Prestes a completar 89 anos, a saúde não lhe permite continuar o negócio que alimenta há quase oito décadas. “Já não tenho condições para continuar. O pior é a saúde, já não tenho a mesma sensibilidade nas mãos e a cabeça também…”, diz cabisbaixo. “E financeiramente não compensa, temos mais despesas do que lucro”, completa a esposa. O encerramento da loja, previsto para o mês de Maio, não irá impedir um ritual já conhecido pelos torrejanos: “Este ano ainda vou pôr o cravo na montra no 1º de Maio”, diz com orgulho. Para o fim, a pergunta mais difícil: Está preparado para fechar a loja? “Esse é o meu maior desgosto.

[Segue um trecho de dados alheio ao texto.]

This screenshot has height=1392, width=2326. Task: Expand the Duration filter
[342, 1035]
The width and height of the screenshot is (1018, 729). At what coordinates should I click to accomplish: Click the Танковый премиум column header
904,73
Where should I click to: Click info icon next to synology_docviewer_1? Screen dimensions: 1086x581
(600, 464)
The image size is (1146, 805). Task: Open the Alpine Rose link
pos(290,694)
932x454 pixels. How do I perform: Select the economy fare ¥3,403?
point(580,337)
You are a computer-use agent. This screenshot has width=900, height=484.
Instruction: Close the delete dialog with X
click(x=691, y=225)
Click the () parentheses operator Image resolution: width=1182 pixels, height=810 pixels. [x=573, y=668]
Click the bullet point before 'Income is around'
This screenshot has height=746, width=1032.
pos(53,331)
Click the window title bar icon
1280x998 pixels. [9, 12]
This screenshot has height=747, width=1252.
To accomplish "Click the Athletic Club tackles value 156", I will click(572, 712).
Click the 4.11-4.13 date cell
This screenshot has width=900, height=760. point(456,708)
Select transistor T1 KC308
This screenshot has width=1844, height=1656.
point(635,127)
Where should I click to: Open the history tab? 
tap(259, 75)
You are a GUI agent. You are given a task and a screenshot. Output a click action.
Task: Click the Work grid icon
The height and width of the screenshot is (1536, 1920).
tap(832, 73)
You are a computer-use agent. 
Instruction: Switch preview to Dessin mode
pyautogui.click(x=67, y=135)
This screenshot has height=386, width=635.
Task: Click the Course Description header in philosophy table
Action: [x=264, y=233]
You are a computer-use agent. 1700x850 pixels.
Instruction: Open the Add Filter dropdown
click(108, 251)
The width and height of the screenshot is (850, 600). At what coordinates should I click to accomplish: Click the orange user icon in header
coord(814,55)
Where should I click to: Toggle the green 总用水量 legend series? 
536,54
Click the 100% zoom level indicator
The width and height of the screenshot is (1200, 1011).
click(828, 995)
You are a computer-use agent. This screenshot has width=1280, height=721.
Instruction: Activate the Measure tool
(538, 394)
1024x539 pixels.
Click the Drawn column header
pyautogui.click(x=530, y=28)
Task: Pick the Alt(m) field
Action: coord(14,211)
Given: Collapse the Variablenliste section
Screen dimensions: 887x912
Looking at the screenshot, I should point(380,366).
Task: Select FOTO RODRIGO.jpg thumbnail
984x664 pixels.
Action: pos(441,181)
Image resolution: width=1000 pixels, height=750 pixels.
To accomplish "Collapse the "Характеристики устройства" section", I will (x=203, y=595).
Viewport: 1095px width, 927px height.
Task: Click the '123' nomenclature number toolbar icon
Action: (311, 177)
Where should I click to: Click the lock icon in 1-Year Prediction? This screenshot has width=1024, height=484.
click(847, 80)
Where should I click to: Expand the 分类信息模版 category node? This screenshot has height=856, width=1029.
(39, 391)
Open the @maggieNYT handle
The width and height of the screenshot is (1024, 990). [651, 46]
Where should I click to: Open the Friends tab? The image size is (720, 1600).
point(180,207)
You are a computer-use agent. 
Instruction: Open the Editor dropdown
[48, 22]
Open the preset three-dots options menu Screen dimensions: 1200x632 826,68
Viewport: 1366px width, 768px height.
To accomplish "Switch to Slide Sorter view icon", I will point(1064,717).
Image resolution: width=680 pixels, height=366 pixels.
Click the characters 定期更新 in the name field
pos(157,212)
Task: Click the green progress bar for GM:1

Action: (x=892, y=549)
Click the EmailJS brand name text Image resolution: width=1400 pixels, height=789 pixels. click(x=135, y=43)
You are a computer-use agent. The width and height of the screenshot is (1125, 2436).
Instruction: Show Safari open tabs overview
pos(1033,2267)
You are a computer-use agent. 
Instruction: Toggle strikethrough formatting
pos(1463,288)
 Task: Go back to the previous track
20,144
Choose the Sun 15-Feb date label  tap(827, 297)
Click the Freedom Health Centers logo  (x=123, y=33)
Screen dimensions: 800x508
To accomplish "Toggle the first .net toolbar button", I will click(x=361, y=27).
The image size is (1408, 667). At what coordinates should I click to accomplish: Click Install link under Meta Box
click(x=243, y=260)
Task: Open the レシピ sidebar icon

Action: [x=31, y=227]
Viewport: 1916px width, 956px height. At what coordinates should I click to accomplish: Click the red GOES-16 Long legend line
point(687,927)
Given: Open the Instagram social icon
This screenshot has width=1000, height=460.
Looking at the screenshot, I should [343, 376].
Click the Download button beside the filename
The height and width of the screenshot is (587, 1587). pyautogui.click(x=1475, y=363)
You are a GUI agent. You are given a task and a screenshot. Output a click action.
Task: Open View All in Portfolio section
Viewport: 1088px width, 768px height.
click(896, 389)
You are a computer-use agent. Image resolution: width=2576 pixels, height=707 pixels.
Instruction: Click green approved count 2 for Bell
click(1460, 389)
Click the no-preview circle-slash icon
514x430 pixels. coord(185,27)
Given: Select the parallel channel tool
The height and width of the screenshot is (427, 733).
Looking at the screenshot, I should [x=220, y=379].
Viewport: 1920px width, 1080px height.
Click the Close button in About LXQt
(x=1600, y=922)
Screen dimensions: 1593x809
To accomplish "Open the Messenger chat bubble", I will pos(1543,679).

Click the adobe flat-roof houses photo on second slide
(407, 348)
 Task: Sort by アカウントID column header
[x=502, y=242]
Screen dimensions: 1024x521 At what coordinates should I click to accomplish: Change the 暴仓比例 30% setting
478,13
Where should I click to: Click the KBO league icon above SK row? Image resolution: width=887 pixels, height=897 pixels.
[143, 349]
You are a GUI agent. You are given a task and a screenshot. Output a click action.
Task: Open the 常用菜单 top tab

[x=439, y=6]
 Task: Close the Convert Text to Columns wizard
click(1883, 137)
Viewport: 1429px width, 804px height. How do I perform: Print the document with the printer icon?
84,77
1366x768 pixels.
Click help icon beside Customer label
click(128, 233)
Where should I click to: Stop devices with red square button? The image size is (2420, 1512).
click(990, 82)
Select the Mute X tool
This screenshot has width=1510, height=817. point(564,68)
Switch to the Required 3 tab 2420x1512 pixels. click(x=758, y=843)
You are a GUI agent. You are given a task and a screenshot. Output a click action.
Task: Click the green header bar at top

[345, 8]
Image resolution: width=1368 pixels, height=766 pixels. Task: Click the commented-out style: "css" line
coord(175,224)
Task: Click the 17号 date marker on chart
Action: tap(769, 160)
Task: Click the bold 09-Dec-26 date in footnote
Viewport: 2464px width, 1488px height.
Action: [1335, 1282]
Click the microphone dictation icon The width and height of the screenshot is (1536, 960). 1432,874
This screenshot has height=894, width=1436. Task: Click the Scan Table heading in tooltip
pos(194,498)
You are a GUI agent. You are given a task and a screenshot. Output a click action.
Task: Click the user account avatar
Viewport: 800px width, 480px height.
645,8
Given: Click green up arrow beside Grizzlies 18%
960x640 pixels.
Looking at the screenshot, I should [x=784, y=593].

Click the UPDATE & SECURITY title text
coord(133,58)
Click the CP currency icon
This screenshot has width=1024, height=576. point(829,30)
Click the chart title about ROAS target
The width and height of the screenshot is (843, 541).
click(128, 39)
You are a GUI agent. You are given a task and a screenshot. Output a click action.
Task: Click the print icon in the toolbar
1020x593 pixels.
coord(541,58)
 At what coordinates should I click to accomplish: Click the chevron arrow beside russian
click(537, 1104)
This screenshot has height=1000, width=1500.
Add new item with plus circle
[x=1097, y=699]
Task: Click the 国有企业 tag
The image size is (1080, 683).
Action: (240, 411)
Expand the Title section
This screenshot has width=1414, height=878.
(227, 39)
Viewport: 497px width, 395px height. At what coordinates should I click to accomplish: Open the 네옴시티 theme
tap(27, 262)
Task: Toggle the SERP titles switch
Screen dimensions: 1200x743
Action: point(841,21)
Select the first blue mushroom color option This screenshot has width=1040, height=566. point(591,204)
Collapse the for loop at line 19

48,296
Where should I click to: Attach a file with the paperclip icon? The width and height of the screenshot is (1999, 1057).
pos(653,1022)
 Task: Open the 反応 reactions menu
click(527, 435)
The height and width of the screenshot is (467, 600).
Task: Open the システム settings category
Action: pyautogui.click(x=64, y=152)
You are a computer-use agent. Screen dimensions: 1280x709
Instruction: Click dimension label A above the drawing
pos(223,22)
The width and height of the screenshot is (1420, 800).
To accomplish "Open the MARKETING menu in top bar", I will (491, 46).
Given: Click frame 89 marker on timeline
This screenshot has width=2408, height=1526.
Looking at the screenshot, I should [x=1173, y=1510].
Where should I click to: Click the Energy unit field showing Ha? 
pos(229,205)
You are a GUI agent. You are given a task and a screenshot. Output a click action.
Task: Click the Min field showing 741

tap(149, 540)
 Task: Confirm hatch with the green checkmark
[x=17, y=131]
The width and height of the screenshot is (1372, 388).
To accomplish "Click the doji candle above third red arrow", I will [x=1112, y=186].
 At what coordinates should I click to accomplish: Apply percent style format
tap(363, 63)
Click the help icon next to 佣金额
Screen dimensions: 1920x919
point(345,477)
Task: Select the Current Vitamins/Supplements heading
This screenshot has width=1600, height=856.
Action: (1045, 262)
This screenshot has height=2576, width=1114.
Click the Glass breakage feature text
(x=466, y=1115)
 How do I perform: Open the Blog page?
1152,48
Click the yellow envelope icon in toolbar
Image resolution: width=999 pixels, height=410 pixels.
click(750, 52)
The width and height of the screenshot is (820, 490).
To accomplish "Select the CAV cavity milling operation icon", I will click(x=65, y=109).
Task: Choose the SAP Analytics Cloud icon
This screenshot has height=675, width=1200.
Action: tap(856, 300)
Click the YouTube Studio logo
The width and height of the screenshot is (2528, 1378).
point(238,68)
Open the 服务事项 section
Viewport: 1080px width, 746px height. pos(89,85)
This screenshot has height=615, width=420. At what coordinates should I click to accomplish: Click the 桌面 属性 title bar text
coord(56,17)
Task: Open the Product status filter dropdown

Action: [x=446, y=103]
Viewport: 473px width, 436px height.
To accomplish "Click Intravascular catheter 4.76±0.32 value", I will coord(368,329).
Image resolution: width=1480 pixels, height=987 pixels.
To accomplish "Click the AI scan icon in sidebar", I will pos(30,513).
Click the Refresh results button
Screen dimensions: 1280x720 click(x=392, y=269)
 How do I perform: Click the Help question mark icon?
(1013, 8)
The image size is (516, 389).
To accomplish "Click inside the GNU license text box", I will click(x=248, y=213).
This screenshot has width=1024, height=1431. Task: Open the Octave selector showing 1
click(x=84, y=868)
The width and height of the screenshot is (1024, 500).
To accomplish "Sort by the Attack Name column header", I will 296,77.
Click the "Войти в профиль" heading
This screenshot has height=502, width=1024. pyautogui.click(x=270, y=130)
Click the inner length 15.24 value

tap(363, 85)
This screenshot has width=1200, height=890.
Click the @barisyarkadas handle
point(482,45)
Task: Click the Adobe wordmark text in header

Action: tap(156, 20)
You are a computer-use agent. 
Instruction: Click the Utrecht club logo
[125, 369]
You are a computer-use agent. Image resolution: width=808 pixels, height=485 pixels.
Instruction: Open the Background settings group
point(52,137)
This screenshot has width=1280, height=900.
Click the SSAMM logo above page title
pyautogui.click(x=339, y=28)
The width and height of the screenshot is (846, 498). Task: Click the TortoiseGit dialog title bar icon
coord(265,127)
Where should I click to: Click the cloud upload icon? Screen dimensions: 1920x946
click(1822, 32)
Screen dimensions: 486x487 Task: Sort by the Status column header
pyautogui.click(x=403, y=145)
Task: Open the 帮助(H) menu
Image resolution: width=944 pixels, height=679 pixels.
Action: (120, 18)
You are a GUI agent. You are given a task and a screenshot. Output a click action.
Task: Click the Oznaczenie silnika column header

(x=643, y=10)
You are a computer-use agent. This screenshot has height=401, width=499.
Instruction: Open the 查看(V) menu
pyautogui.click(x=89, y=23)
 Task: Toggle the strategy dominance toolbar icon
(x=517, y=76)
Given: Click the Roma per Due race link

Eu nem durmo de noite… só adormeço lá para as 4h da manhã. Até ando mais doente por causa disso”. Fica um silêncio profundo na sala.
 
Uma vida a dar música
Outra das grandes paixões da vida de João Espanhol foi a música. “O Conjunto Níger surgiu a convite de um senhor que era bancário, juntamos mais três elementos e fizemos o Conjunto. Foram 50 anos a cantar!”, relembra. “Com os Níger corri o país de norte a sul, íamos para o Algarve, actuar no Casino durante 4 meses, ficava o meu irmão na loja”. Sobre esses tempos solta um claro: “Então não tenho saudades?”, mas “já acabou há quase 20 anos. O nosso azar foram as pessoas que faziam parte do Conjunto que não tinham amor aquilo, era só eu e outro. O resto estavam lá pelo dinheiro, mas a gente era por prazer. Ainda tentámos continuar mas não conseguimos. Foi por causa desses traidorzitos que acabámos”, atira.
 
O talento era reconhecido a nível nacional: “Em 1952, em Vila do Conde, ganhei o concurso “À Procura de Uma Estrela”. Fui representar o distrito de Santarém, e em 2º lugar ficou a Lídia Ribeiro, mãe da Teresa Guilherme, que representava Lisboa. Fui à final contra ela e ganhei”, diz envaidecido.
 
Desde jovem, João dedicava-se a fazer serenatas: “Os homens vinham à loja pedir para ir à janela da casa das mulheres fazer serenatas para elas mulheres, e eu lá ia” [risos].
 
Questionado se as serenatas eram apenas para clientes, recorda o seu namoro: “Ela vivia em casa de um tio e eu ia lá fazer serenatas. Mas o tio chegou-me a ameaçar!” [riem ambos]. A esposa continua e explica como João Espanhol era bom também na canção… do bandido: “Eu vinha da costura e nas horas de almoço, ele esperava por mim. Casámos em 1960 e no ano seguinte tivemos uma filha, a Dulce, que vive  na Suíça”. Celina desabafa: “ela vem amanhã visitar-nos”. E o rosto de ambos enche-se de felicidade.